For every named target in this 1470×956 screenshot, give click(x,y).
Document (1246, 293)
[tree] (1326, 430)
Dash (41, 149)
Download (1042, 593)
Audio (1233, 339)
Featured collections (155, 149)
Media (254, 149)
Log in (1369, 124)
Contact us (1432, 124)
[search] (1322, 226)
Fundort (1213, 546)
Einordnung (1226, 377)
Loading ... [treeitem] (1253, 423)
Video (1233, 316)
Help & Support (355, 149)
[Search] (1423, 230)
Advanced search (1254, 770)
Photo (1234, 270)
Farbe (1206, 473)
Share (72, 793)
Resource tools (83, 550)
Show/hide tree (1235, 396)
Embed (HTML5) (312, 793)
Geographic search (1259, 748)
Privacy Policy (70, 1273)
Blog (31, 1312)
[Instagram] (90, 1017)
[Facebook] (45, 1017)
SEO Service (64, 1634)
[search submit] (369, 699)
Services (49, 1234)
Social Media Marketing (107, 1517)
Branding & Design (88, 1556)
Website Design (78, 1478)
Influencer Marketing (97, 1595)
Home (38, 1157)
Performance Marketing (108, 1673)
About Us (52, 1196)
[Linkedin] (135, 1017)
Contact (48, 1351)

====

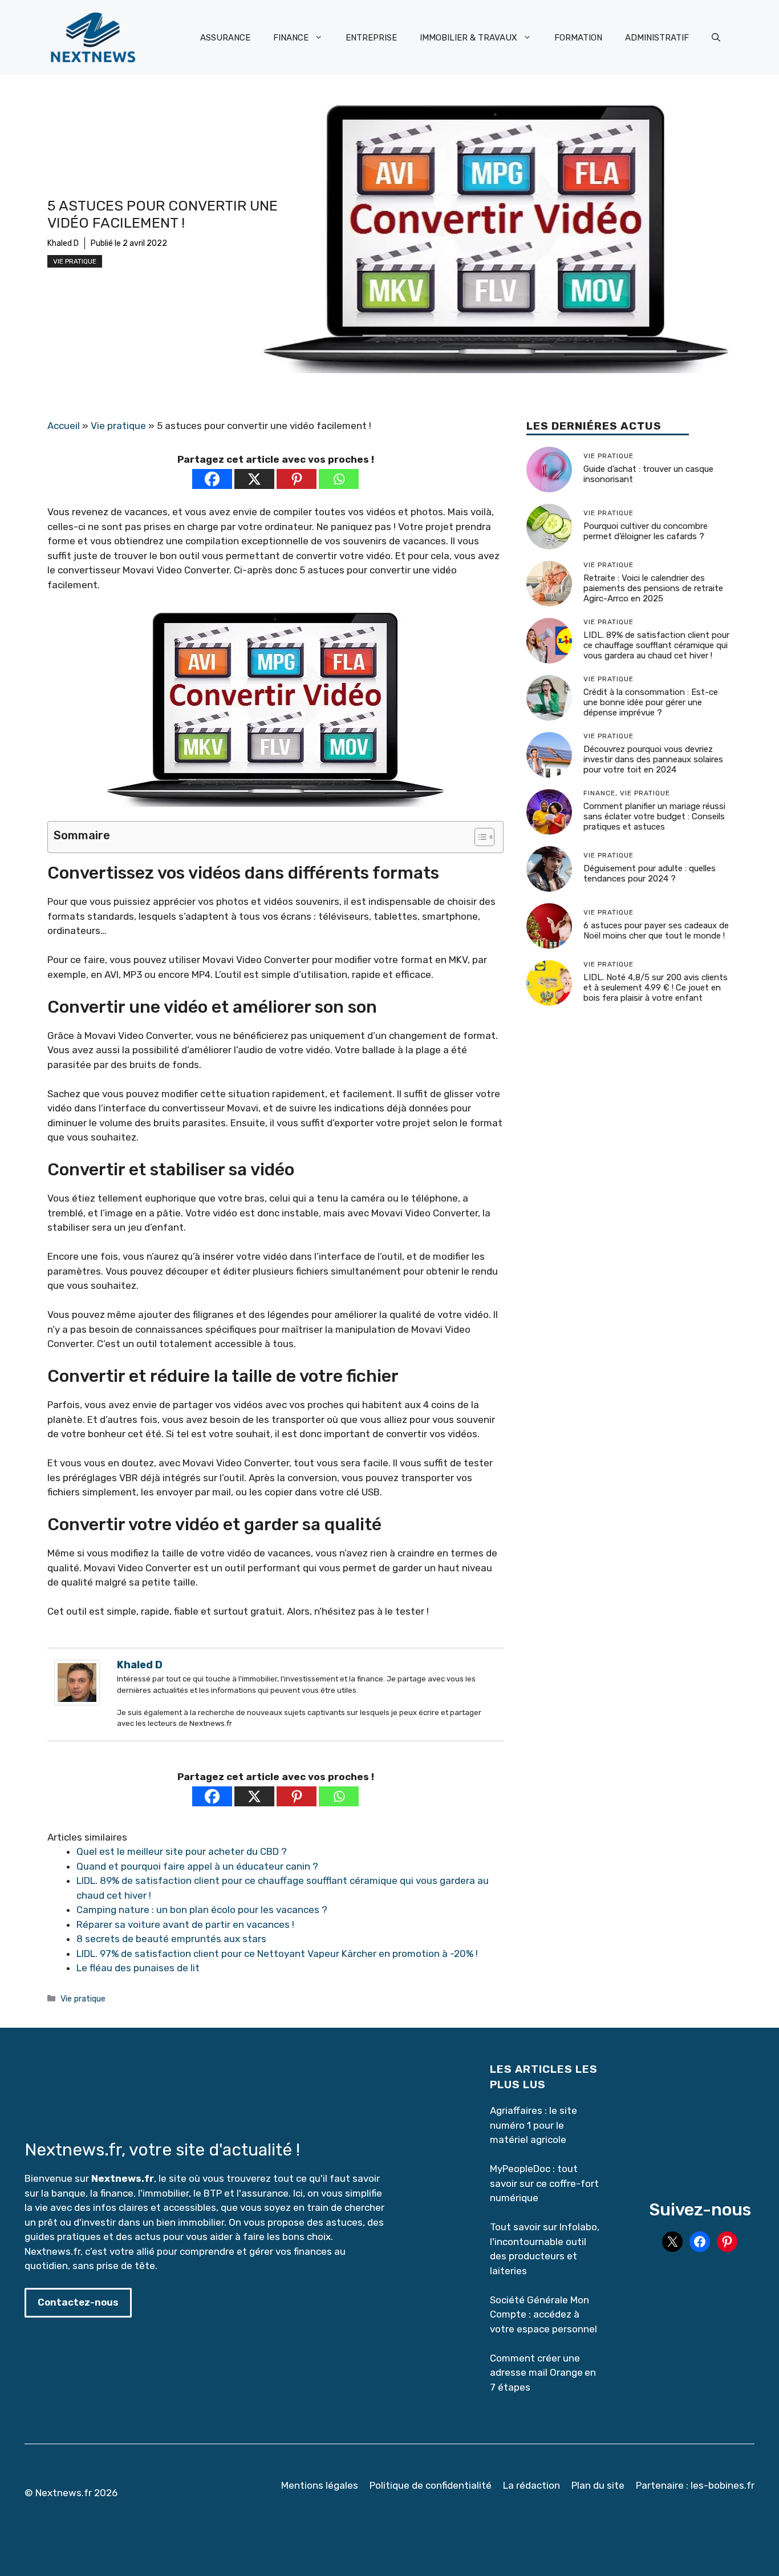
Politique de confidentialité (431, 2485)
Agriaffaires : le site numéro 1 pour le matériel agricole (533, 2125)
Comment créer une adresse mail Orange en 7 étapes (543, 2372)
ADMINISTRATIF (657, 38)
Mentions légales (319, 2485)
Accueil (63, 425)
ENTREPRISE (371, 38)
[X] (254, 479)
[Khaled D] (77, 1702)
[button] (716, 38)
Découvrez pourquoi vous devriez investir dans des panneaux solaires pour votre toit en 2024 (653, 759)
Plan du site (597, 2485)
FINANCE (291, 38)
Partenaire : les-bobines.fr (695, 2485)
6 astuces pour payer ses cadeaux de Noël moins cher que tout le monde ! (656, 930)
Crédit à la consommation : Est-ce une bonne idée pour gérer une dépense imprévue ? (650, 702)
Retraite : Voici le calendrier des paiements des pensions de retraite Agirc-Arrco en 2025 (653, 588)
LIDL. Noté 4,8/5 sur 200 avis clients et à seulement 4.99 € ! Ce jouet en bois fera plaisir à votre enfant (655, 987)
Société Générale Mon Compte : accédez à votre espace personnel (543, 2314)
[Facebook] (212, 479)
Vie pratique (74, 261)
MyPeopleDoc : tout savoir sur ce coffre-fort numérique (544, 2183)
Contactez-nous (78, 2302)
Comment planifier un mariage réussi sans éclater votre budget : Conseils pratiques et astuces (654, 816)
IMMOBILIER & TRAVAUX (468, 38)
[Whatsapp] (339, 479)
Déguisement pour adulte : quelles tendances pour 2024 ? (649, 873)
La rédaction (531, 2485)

====

### Exercise description
Using the data above, reproduce exactly the lines from the line that contains "Services (49, 1234)" through the line that contains "Contact (48, 1351)", including both.

### Task output
Services (49, 1234)
Social Media Marketing (107, 1517)
Branding & Design (88, 1556)
Website Design (78, 1478)
Influencer Marketing (97, 1595)
Home (38, 1157)
Performance Marketing (108, 1673)
About Us (52, 1196)
[Linkedin] (135, 1017)
Contact (48, 1351)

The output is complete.